THE DATA:

▬▬▬▬▬▬

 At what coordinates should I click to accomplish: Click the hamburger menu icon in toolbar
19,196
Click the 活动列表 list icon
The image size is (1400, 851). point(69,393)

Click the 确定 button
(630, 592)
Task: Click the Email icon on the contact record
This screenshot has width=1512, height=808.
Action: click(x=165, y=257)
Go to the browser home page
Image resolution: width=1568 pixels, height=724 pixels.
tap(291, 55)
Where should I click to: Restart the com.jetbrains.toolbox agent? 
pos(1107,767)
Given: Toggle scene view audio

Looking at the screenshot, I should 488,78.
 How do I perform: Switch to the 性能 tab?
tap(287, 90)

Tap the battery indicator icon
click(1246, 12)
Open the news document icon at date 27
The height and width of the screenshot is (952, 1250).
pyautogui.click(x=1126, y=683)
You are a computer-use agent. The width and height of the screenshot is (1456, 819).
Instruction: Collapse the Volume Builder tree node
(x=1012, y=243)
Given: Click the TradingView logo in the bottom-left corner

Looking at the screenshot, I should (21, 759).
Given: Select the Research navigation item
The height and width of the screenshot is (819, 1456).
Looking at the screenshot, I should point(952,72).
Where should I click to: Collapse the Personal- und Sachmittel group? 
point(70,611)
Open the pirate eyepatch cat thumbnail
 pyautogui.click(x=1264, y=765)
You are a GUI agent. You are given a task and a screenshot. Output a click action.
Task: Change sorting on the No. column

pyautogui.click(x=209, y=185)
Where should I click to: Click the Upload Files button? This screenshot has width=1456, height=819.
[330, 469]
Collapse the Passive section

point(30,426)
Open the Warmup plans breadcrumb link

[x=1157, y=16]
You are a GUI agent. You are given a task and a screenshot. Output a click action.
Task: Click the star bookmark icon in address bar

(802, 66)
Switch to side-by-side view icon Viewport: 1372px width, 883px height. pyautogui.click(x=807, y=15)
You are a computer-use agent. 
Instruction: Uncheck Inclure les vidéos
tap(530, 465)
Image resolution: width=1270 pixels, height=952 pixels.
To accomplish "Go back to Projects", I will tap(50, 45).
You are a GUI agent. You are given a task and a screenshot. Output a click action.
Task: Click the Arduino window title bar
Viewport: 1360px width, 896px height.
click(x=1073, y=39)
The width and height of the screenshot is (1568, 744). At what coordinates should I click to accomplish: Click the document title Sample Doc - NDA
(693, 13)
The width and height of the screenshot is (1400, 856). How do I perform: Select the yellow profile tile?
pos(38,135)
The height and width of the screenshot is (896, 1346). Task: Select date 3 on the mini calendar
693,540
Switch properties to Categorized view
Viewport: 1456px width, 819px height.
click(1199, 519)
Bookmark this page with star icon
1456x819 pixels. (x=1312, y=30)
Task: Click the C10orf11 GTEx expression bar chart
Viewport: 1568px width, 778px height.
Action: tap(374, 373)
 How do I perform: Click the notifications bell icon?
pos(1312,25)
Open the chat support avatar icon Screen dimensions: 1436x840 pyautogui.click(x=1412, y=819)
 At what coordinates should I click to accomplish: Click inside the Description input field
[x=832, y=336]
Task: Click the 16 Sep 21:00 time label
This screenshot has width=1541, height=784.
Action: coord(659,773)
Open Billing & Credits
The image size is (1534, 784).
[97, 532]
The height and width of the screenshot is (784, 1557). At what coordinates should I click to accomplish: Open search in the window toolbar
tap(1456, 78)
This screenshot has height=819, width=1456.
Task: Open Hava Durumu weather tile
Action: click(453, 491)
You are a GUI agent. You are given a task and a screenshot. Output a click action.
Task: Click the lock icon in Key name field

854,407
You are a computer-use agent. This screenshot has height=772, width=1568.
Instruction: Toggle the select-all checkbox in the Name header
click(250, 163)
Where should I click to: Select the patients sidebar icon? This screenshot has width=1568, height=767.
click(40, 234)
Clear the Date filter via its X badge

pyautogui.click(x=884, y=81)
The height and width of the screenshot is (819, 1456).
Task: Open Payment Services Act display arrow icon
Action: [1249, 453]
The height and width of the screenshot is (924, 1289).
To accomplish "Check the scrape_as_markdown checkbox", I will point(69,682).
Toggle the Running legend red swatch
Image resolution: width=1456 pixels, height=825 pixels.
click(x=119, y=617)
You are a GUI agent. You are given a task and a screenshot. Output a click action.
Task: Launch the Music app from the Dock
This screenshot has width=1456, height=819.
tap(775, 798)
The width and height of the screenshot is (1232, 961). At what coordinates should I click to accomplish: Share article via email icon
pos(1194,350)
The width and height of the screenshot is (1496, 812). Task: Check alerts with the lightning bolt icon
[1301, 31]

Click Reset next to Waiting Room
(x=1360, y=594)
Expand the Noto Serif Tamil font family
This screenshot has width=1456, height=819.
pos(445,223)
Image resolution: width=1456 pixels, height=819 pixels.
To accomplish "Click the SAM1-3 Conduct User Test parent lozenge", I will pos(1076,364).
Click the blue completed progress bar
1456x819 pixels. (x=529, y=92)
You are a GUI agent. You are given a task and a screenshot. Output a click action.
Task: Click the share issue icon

▬▬▬▬▬▬

Which lines run from the one containing "Click Reset next to Waiting Room" to the end of the entries above? Print them exactly, both ends included, and nothing else.

Click Reset next to Waiting Room
(x=1360, y=594)
Expand the Noto Serif Tamil font family
This screenshot has width=1456, height=819.
pos(445,223)
Image resolution: width=1456 pixels, height=819 pixels.
To accomplish "Click the SAM1-3 Conduct User Test parent lozenge", I will pos(1076,364).
Click the blue completed progress bar
1456x819 pixels. (x=529, y=92)
You are a GUI agent. You are given a task and a screenshot. Output a click action.
Task: Click the share issue icon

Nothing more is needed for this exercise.